Ein großes Ziel der Osteopathie ist die Aktivierung der Selbstheilungskräfte des Körpers. Wichtige Grundlage dafür ist die Wiederherstellung und die Erhaltung der Beweglichkeit aller Körpergewebe sowie der ungehinderte Transport aller versorgenden Flüssigkeiten.
Leben ist Bewegung – lautet ein zentraler Satz der Osteopathie. In jeder Struktur des Körpers findet Bewegung statt. Wird die Beweglichkeit einzelner Gewebe im Körper durch äußere Einflüsse wie Verletzungen , Erkrankungen , Narben oder z.B. einem Autounfall vermindert, so hat diese Funktionsstörung eine Auswirkung auf den gesamten Organismus. Addieren sich im Laufe der Zeit jedoch mehrere Ereignisse, wird die Regulationsfähigkeit des Körpers überschritten und es treten Symptome wie Schmerzen oder Bewegungseinschränkungen auf.
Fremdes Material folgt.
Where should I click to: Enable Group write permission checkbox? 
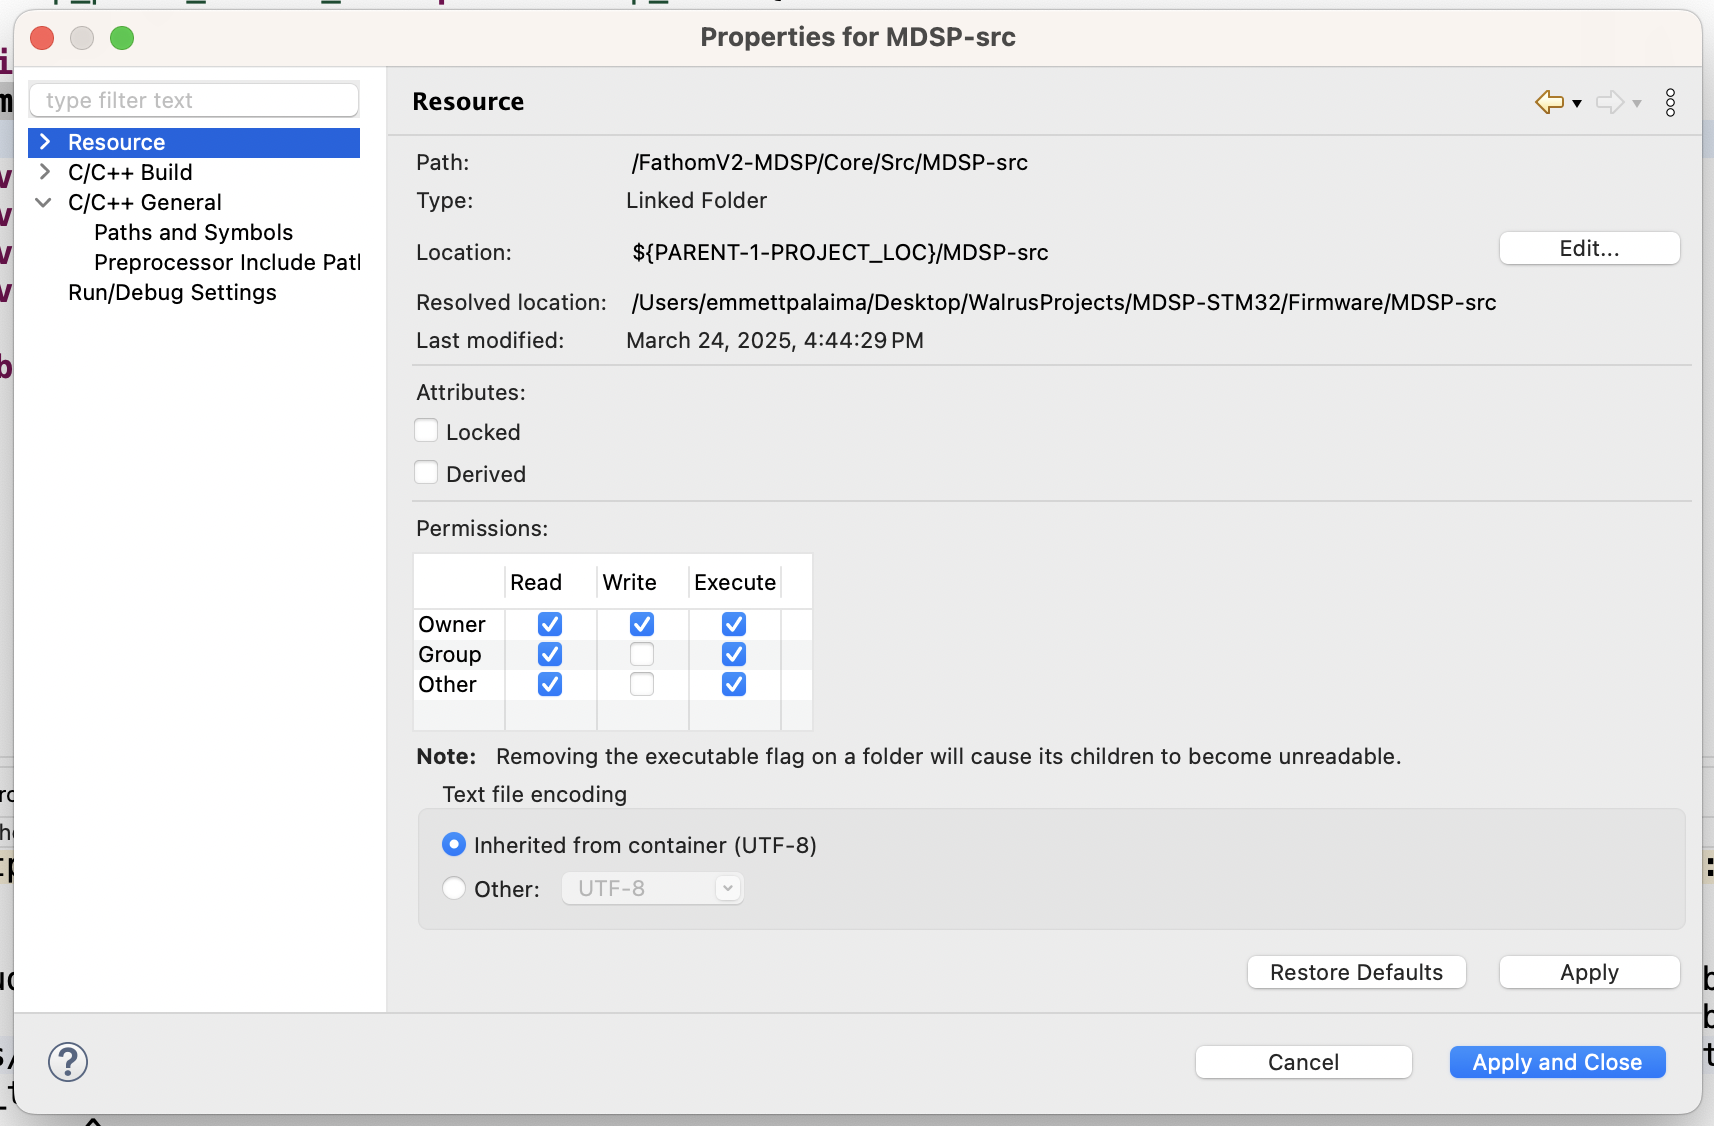(x=642, y=654)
Die Hauptursache kann also manchmal länger zurückliegen. Das Auffinden und Behandeln der eigentlichen Ursache von Beschwerden ist somit ein Schwerpunkt der osteopathischen Behandlung.

Konzepte der Osteopathie
Systeme, die in der Osteopathie behandelt werden
Parietal
Viszeral
Cranio-sacral
Schädelknochen und deren Gelenkverbindung mit der Wirbelsäule bis zum Becken
Behandlung
Bei der Osteopathie werden nach einer genauen Befunderhebung alle drei oben genannten Systeme des Körpers untersucht und durch manuelle Techniken wieder ins Gleichgewicht gebracht. Dies sind unter anderem Muskeldehnungen, Gelenkmobilisierungen sowie sanftes Lösen von Organen. Ziel ist es die Ursachen möglicher Störungen zu beseitigen und so die Selbstheilungskräfte des Körpers längerfristig wiederherzustellen.
Was kann man behandeln?
Die Osteopathie hat eine weite Indikationsbreite, da man grundsätzlich jedes Gewebe des Körpers behandeln kann.